33. A circle is most efficiently translated by

    1. generating the points around the circumference of the circle adding the translation factor to each point.

    2. translating the center of the circle, and then generating the points around its circumference.

(a)

34. Rotation of a polygon through “theta” degrees occurs

    1. around its first vertex (i.e. the vertex specified first)

    2. around its “center of mass”

    3. around the origin

(c)

35. Rotation of a polygon around it’s first vertex, around its center of mass, or around the origin may require

    1. translation

    2. multiple rotations

    3. the development of new computer graphics techniques

(a)

36. When a convex polygon which does not include the origin is scaled with a scaling factor > 1,

    1. its position remains fixed, but its size increases

    2. its position changes, but its size stays the same

    3. its position changes and it size increases

    4. neither its position nor its size changes

(c)

37. Two-dimensional translation, rotation, and scaling use a 3 x 3 transformation matrix (rather than a 2 x 2 transformation matrix) primarily to accommodate

    1. translation

    2. rotation

    3. scaling

(a)

38. The inverse of a translation, rotation, or scaling transformation is best achieve by using

    1. Gauss elimination with partial pivoting

    2. Gauss elimination with full pivoting

    3. Simple algebra and/or geometry

(c)

39. The inverse of translation, rotation, AND scaling (i.e. at least one of each) is best achieved by

    1. reapplying the same transformations in the same order (effectively “complementing”)

    2. applying the same transformations in the opposite order

    3. applying the inverses of the transformations in the same order

    4. applying the inverses of the transformations in the opposite order

    5. (it can’t be done; once the transformation is done, it is irreversible)

(d)

40. What transformation is represented by the following matrix:

-1 0 0

0 -1 0

0 0 1

1. rotation

2. scaling

3. reflection

4. (all of the above)

(d)

41. Reflection in 2D can be though of as occurring

    1. across a line

    2. through a point

    3. either (a) or (b)

(c)

42. Reflection across an arbitrary line which passes through the origin can be done ONLY by rotating the arbitrary line so that it lies along the y-axis, by reflecting across the y-axis, and by rotating so that the line returns to its original position.

    1. true

    2. false

(b)

43. Both of the following are possible EXCEPT

    1. reflection across an arbitrary line which does NOT pass through the origin

    2. reflection through an arbitrary point

    3. (both (a) and (b) are possible)

    4. (neither (a) nor (b) is possible)

(c)

44. What does it mean to “shear” a square?

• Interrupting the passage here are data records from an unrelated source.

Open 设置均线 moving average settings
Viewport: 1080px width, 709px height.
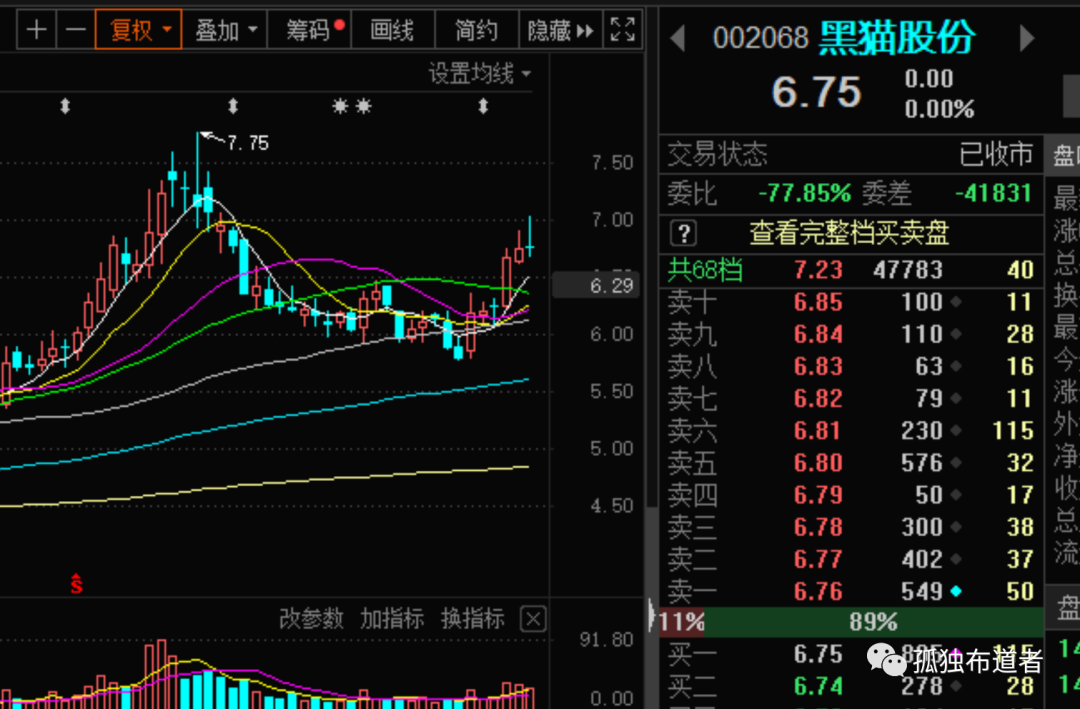click(x=479, y=73)
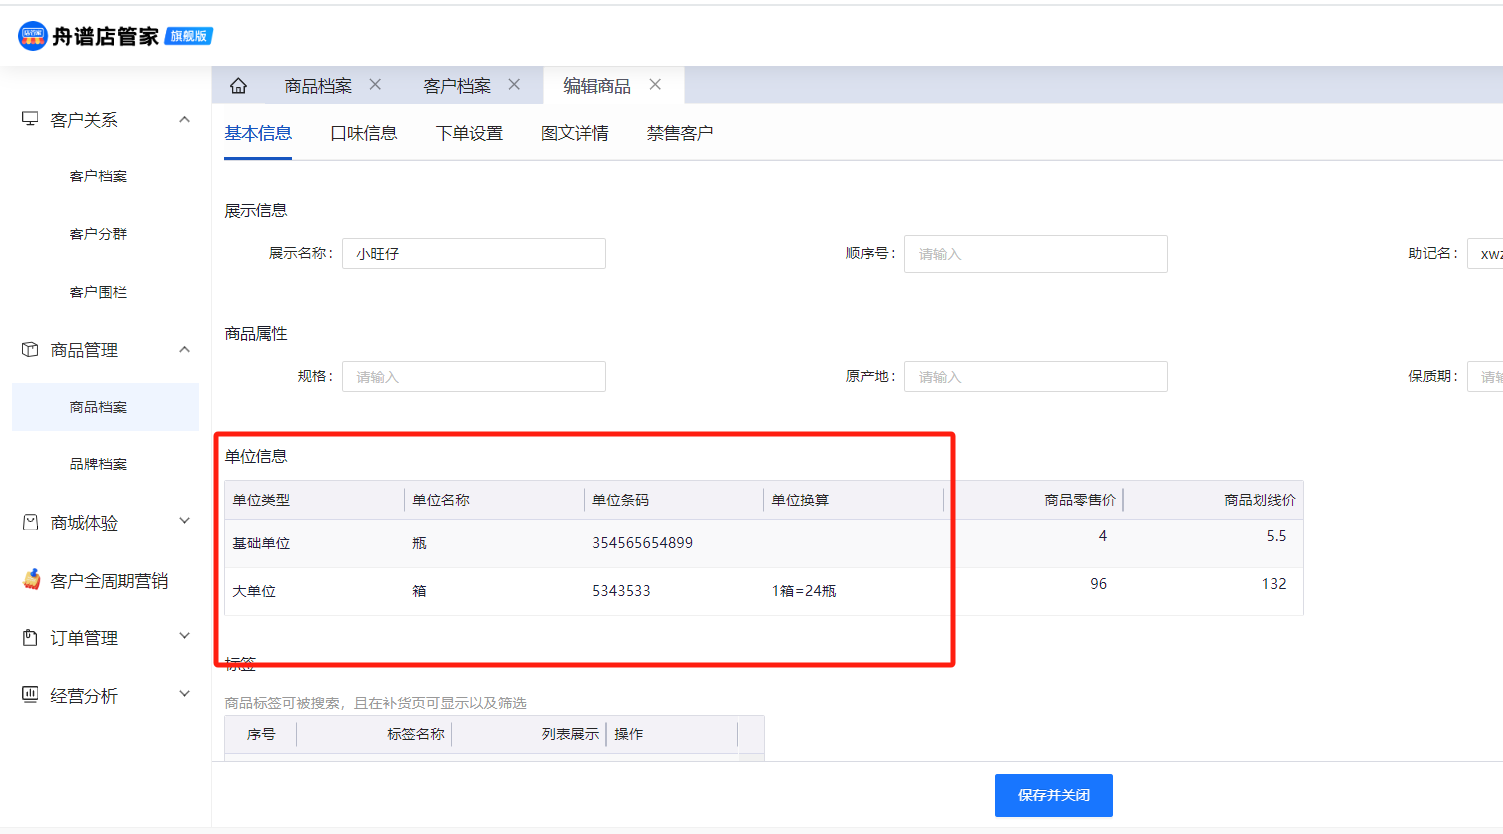
Task: Click the 客户全周期营销 sidebar icon
Action: 31,580
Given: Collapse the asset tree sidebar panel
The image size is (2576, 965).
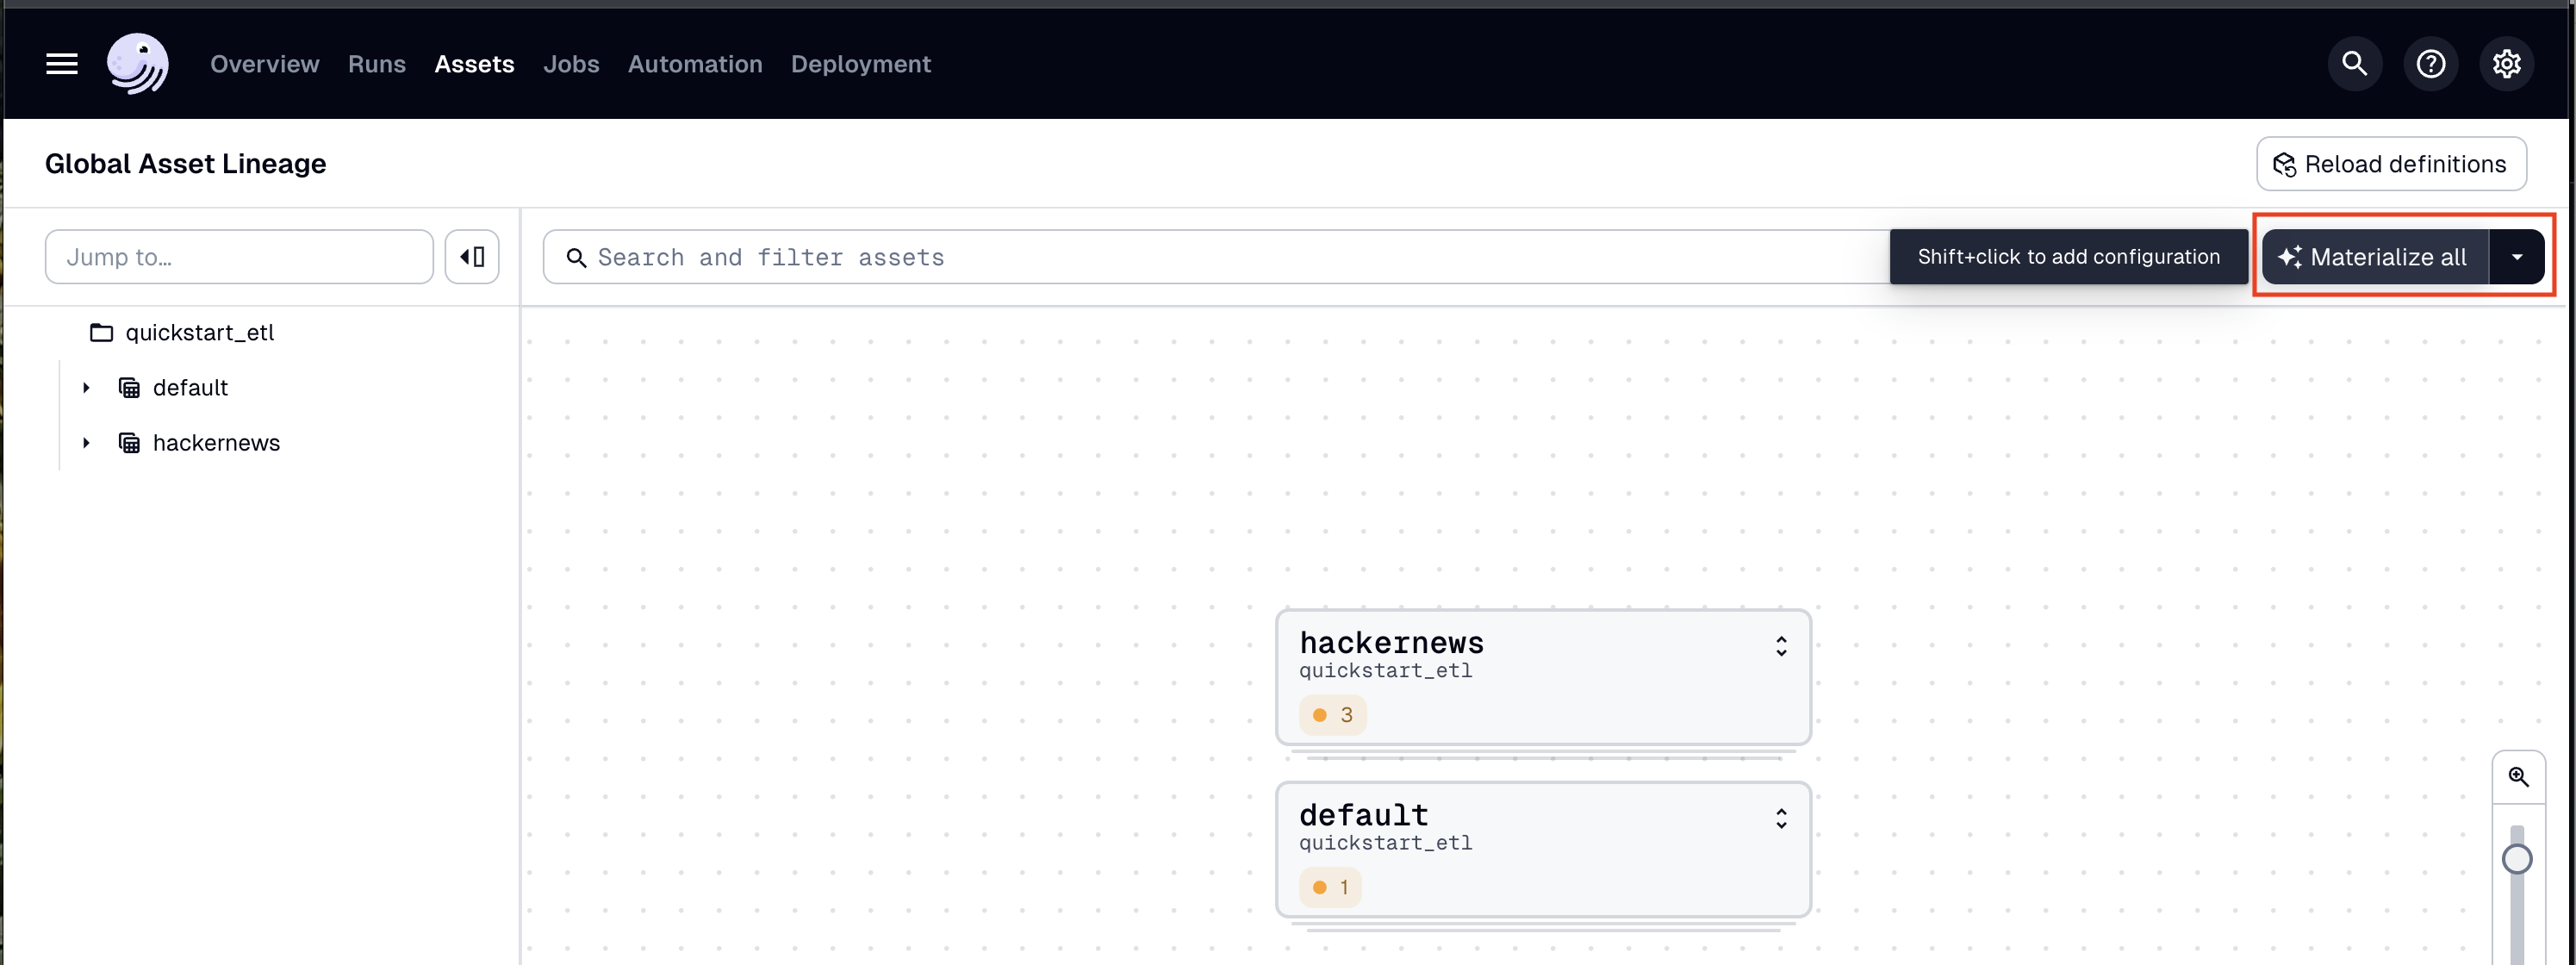Looking at the screenshot, I should tap(470, 256).
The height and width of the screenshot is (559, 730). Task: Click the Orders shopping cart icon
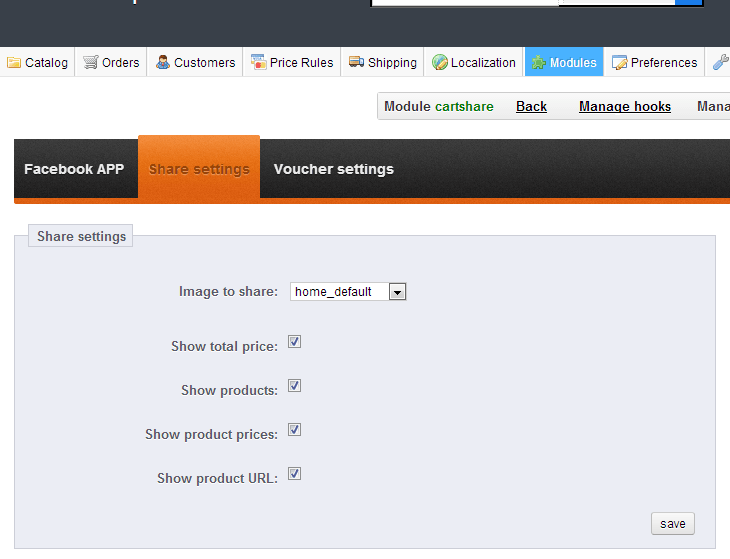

    1. to cut one side, usually diagonally

    2. to cut two opposite sides, usually diagonally

    3. to cut all four sides, usually diagonally

    4. to adjust a coordinate based in the value of another coordinate

(d)

45. The inverse of a shearing matrix with a single shearing factor s is achieved b

    1. a shearing matrix with a single shearing factor –s

    2. a shearing matrix with a single shearing factor 1/s

    3. a shearing matrix with a single shearing factor -1/s

    4. (none of the above)

(a)

46. Suppose a transformation matrix scales along the 38° line. This can be shown to be equivalent to (or different from) shearing in x and in y simply by algebraically comparing the 38° line scaling matrix and the shearing matrix.

    1. true

    2. false

    3. (you can’t scale along a 38° line)

(a)